C. G. Schillings, phot.

JACKAL TAKING TO FLIGHT, STARTLED BY THE FLASHLIGHT.

The impossibility of securing sharp, clearly defined impressions of the animals with the telephoto lens at a hundred paces or more, and the few chances I had of photographing them close at hand by daylight, were responsible partly for my determination to go in for flashlight pictures by night. At first my idea was discouraged and opposed by expert advisers, but the Goerz-Schillings apparatus was evolved out of my experiments and makes it possible now to secure excellent representations of wild life.

As I have said already, I did not succeed with my flashlight photographs on my second expedition. And my third expedition, on which I managed to take a few, was brought to a sudden end by severe illness. At that time I had not found a way to combine the working of the flashlight with that of the shutter, essential to the photographing of objects in rapid motion. My cameras stood ready for use in the dark with the lens uncovered and the plates exposed, the shutter being closed automatically when the flashlight contrivance worked. To my surprise and disappointment this arrangement proved too slow; the exposure was too long in the case of animals moving quickly. Jackals emerged from my negatives with six heads, hyenas with long snake-like bodies. Unfortunately I destroyed all these monstrosities, and cannot therefore reproduce any of them here. Now and again, however, I was fortunate enough to get a picture worth having—for instance, that of a hyena making off with the head of a zebra, and that of three jackals, included in the illustrations to With Flashlight and Rifle. The first photograph I succeeded with in 1902 was that of a mongoose coming up to the bait placed for him. On page 657 the reader may see this marten-like animal taking to flight among the thorn-bushes. I secured a number of other pictures, notably of hyenas, both spotted and striped, and of jackals, in all kinds of strange positions, moving hither and thither in search of prey.

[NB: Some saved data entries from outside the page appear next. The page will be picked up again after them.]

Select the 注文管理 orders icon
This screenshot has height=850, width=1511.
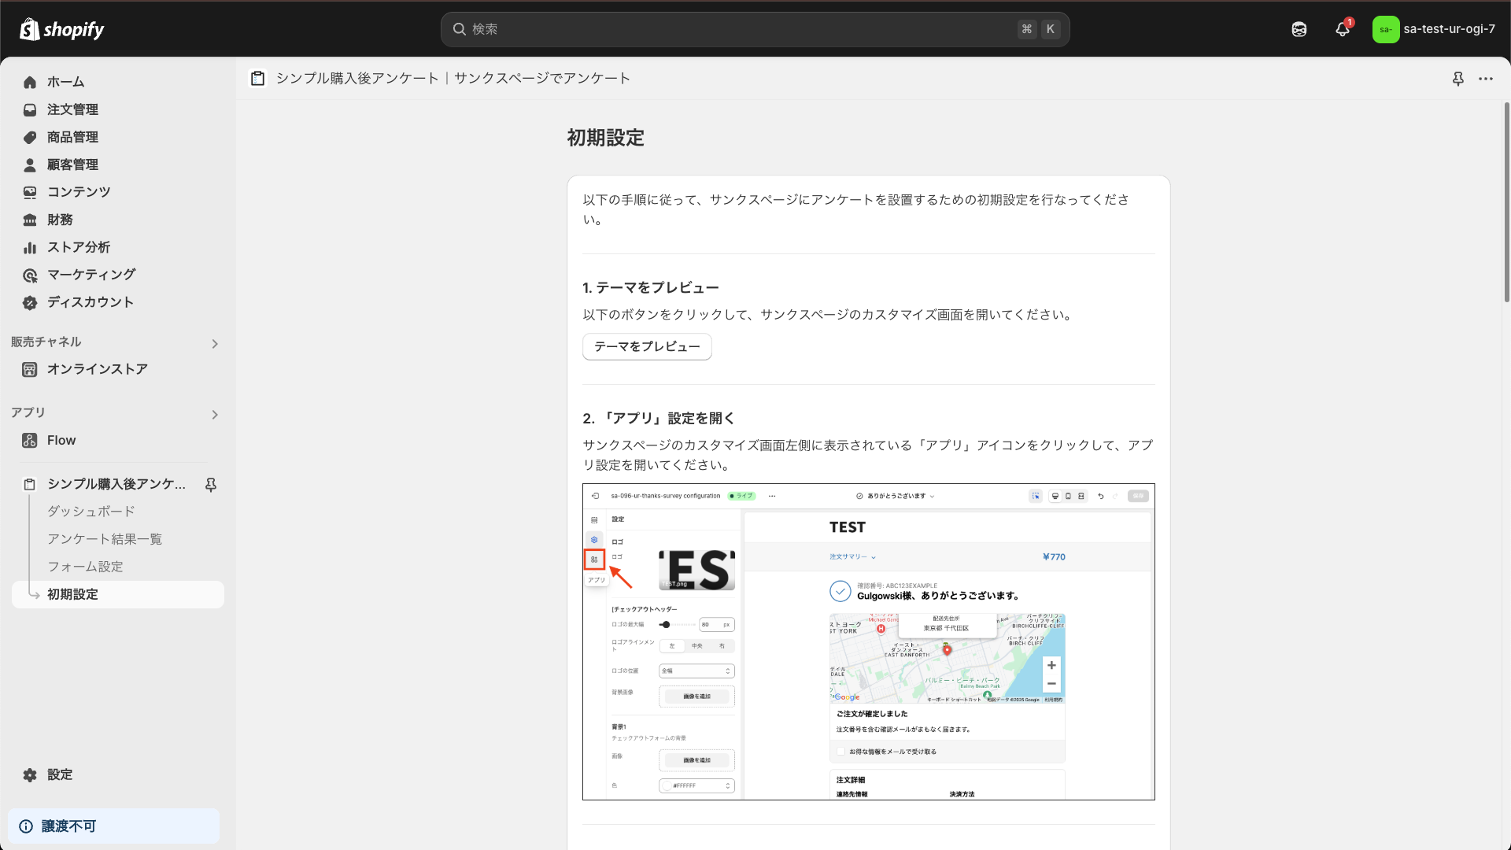pyautogui.click(x=29, y=109)
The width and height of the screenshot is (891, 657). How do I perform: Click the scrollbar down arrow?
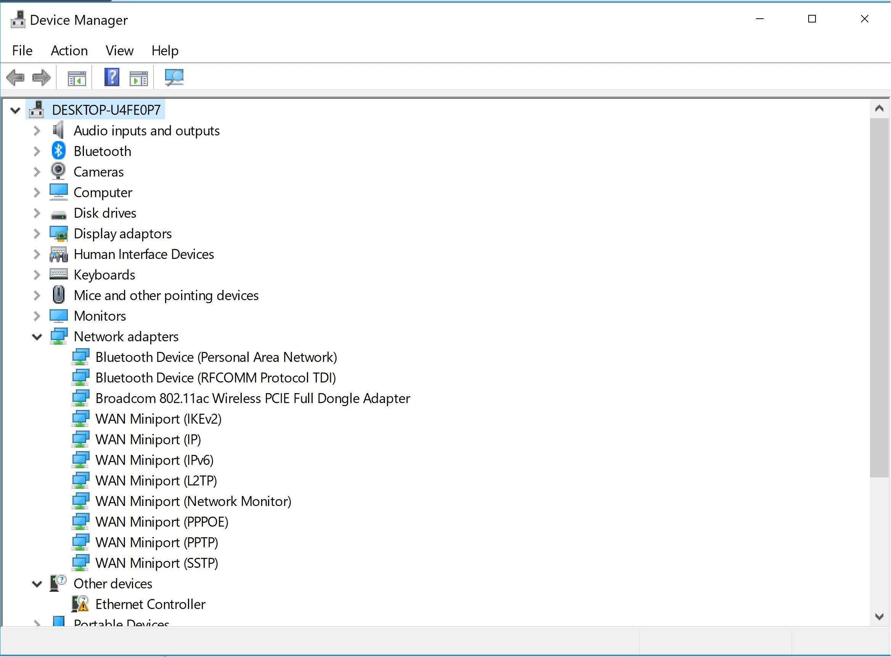[879, 616]
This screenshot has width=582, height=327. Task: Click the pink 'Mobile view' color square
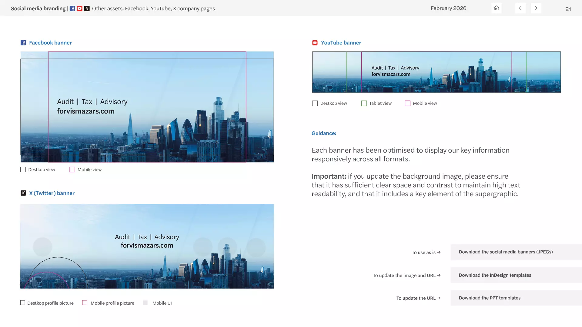[407, 103]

What a state of excitement and suspense I used to be in at first when the flashlight flamed out—until I got to realise that owing to the rapid movements of the animals most of the photographs were sure to be failures.

My illness and return from this expedition proved really an advantage in the long run, inasmuch as they enabled me to get the apparatus brought to such perfection as to render possible the photographing of even the most rapid movements. This was brought about in the Goerz Institute, Herr M. Kiesling contriving to secure the simultaneous operation of the flashlight and the shutter.

Equipped with this new apparatus, I set out on my fourth expedition, betaking myself for two reasons to districts with which I was already familiar. In the first place, success was much more likely in a country the speech of whose inhabitants and all their habits and customs were known to me; but my chief reason was that I wished to achieve a pictorial record of the wild life of the German region of Africa. As a matter of fact, with this kind of object in view, a man might spend a lifetime in any such region, and find that, however narrow its boundaries, it could always offer him fresh subjects for study and observation.

C. G. Schillings, phot.

LIONESS FRIGHTENED AWAY FROM CARCASE BY THE FLASH-LIGHT.